身長172cm、体重63kgの私のような平均サイズの日本人男性なら、快適に使えて当たり前のはず。どうせならドデカク使ってみたい。ウェイクは100kgオーバーの男でも、何の不便もなく楽しむことができるのだろうか。彼らにも優しくしてくれるのだろうか。どうせ検証するのなら、東京から脱出して大自然の中でレジャーを楽しみたい。よし、寝袋やマットレスを積み込んで、1泊2日の予定でワカサギ釣りに行こう。もちろん、夜はウェイクで車中泊だ。
想像以上の広さ
クルマは手配した。次に必要なのは100kg超えの大男だ。ウェイクに負けじと、私の周りにいるナンバーワンの巨漢に電話してみる。
「ブチ、週末にオレとドライブに行かない? ウェイクっていうクルマに乗って河口湖にワカサギ釣りに行こうよ。夜は車中泊。ちょっと過酷だけど、どう?」
「えっと、土曜日は昼からお台場でオーディションがあるので、そのあとなら大丈夫だと思います! 日曜日は午後からテレビ収録があるので、午前中だけならOKです!」
電話の相手の名前は杉渕敦。大手芸能事務所の浅井企画に所属する若手お笑いコンビ、オーストラリアのツッコミを担当している(※現在は解散、ピンで活動中)。彼とはかれこれ10年以上の付き合いになる仲で、私のちょっとした後輩であり友人でもある。
そんなことよりも、彼は身長181cm、体重140kgという並外れた巨体の持ち主。彼は望んでもいないだろうが、今回の企画に彼以上の人材はいないと勝手に白羽の矢を立てた。ちなみに彼の芸風は、見た目そのままに体のデカさを生かしたデブキャラだ。
ロケ当日を迎え、昼過ぎに杉渕をピックアップする。

——

課題の内容 =
**A)** ウェイクの文書抜粋について、次の(i)〜(iii)が本文と合うかどうかを判定せよ。それぞれ「はい」か「いいえ」で答え、決め手となる本文の語句をそのまま引用すること。(i) 杉渕敦は身長181cm、体重140kgである。(ii) 釣りの行き先は芦ノ湖である。(iii) 杉渕は日曜日なら一日中付き合える。
**B)** ウェイクでのワカサギ釣りと車中泊を描いた文書抜粋を、最後の文の後から書き継げ。
後に続く資料は、どの課題にも使わない。

データ抜粋 =
——

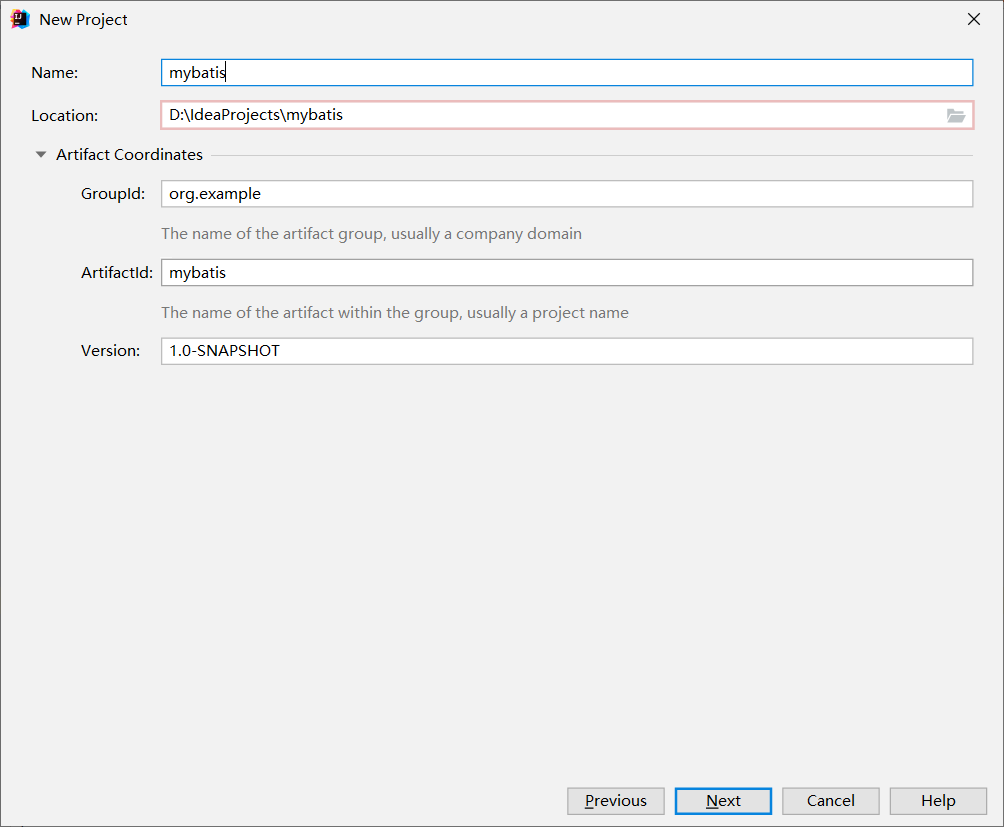Expand Artifact Coordinates via its label text
This screenshot has height=827, width=1004.
(x=129, y=154)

——

解答例 =
**A)**
(i) はい。「彼は身長181cm、体重140kgという並外れた巨体の持ち主」
(ii) いいえ。「河口湖にワカサギ釣りに行こうよ」
(iii) いいえ。「日曜日は午後からテレビ収録があるので、午前中だけならOKです!」

**B)**
「お疲れさん。今日は来てくれてありがとう」
「お疲れ様です! これがウェイクですか。けっこうカワイイ感じですね。思っていたよりもデカイです」
杉渕が上着を脱ぎ、巨体を揺らして助手席に乗り込む。とにかく暑いようだ。それにしても、覚悟していたとはいえ彼もデカイ。運転席にまで迫ってくる威圧感がハンパないのだ。
「お前、やっぱりスゴイな! こっちまではみ出てるぞ。ちなみにアームレストは下ろせる?」
「はい、なんとか下ろせます。さすが、このクルマ広いですよ!」
「さすが…じゃねーわ! アームレストが折れそうじゃねーか!」
この日はあいにくの雨模様。杉渕が座ったとたんに窓ガラスが曇り始めた。とにかく、前方がほとんど見えない。リアウインドウも真っ白になってしまった。慌ててデフロスターをONにするが、そう簡単には効かない。ウェイクの広大な車内を一瞬でホワイトアウトさせる杉渕の発熱力にビックリだ。
「ブチ、お前のせいで窓が曇って信号が見えねーぞ」
「すみません! とりあえず車内の写真を撮っておきます!」(←さすが)
「今日は仕事だぞ。まじめにやれよ」
「大竹さん、オレひとつもふざけていません!」
ちなみに彼の体格に近い現役力士を調べてみたところ、女性にも人気の遠藤関とほぼ同じことが分かった。となりに力士を乗せてドライブしているようなものだ。圧迫されるわけだ。体重140kgは、660ccエンジンのおよそ2機分の重さ。そんな彼が助手席に座れば、クルマはどうしてもフロントヘビーになる。前席に“定員オーバー”の3人で座っている計算になるのだ。
中央道はドシャ降り 霧で視界は最悪に
そんな杉渕をウェイクはしっかりと受け止めてくれている。天井が高いのでヘッドクリアランスはまず問題ない。アームレストを上げれば横幅にも余裕が出てくる。このクルマはインパネシフトを採用しているので、運転席と助手席の間に遮るものがなく、足元のスペースはとても広いのだ。
「オレみたいなデブはまともに座れないクルマもあるんで、ウェイクの快適さに正直驚いています。本当に広いですね」
中央道を走っていると、だんだんと雨脚が強まってきた。天気はこれから荒れるという。ワカサギ釣りは大丈夫だろうか。
「ブチ、雨が心配だな。釣り、大丈夫かな…」
「オレ、ワカサギの天ぷらが大好きなんですよ。楽しみですね!」
人の天気の心配をよそに、食べ物のことで頭がいっぱいの杉渕は意気軒昂だ。